Data provided: Begin

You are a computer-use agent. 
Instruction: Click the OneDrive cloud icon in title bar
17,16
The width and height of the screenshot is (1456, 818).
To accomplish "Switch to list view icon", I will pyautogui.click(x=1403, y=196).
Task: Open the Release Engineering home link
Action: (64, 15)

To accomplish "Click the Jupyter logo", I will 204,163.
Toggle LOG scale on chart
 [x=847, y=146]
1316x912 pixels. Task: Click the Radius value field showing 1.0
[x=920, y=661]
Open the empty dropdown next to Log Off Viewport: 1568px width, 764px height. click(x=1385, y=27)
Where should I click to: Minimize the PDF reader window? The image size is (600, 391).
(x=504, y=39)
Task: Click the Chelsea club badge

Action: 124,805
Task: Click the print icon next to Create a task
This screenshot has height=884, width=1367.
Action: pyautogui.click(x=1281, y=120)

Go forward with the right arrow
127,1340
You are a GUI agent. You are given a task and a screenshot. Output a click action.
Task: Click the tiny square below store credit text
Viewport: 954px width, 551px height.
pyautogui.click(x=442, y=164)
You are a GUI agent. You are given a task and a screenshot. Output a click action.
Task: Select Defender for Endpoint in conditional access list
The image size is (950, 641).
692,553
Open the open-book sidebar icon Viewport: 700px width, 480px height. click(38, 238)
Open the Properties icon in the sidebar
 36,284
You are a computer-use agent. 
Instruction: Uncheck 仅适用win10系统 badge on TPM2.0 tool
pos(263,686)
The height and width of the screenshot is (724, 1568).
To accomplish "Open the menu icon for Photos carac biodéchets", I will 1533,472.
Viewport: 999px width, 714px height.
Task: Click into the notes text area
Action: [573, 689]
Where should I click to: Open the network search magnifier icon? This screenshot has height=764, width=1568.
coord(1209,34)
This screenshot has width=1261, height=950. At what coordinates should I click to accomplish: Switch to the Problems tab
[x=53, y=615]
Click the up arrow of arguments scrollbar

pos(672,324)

Data provided: End

● **Problem details**
Without changing a word, print all of the entries above.

● **Written answer**
You are a computer-use agent. 
Instruction: Click the OneDrive cloud icon in title bar
17,16
The width and height of the screenshot is (1456, 818).
To accomplish "Switch to list view icon", I will pyautogui.click(x=1403, y=196).
Task: Open the Release Engineering home link
Action: (64, 15)

To accomplish "Click the Jupyter logo", I will 204,163.
Toggle LOG scale on chart
 [x=847, y=146]
1316x912 pixels. Task: Click the Radius value field showing 1.0
[x=920, y=661]
Open the empty dropdown next to Log Off Viewport: 1568px width, 764px height. click(x=1385, y=27)
Where should I click to: Minimize the PDF reader window? The image size is (600, 391).
(x=504, y=39)
Task: Click the Chelsea club badge

Action: 124,805
Task: Click the print icon next to Create a task
This screenshot has height=884, width=1367.
Action: pyautogui.click(x=1281, y=120)

Go forward with the right arrow
127,1340
You are a GUI agent. You are given a task and a screenshot. Output a click action.
Task: Click the tiny square below store credit text
Viewport: 954px width, 551px height.
pyautogui.click(x=442, y=164)
You are a GUI agent. You are given a task and a screenshot. Output a click action.
Task: Select Defender for Endpoint in conditional access list
The image size is (950, 641).
692,553
Open the open-book sidebar icon Viewport: 700px width, 480px height. click(38, 238)
Open the Properties icon in the sidebar
 36,284
You are a computer-use agent. 
Instruction: Uncheck 仅适用win10系统 badge on TPM2.0 tool
pos(263,686)
The height and width of the screenshot is (724, 1568).
To accomplish "Open the menu icon for Photos carac biodéchets", I will 1533,472.
Viewport: 999px width, 714px height.
Task: Click into the notes text area
Action: [573, 689]
Where should I click to: Open the network search magnifier icon? This screenshot has height=764, width=1568.
coord(1209,34)
This screenshot has width=1261, height=950. At what coordinates should I click to accomplish: Switch to the Problems tab
[x=53, y=615]
Click the up arrow of arguments scrollbar

pos(672,324)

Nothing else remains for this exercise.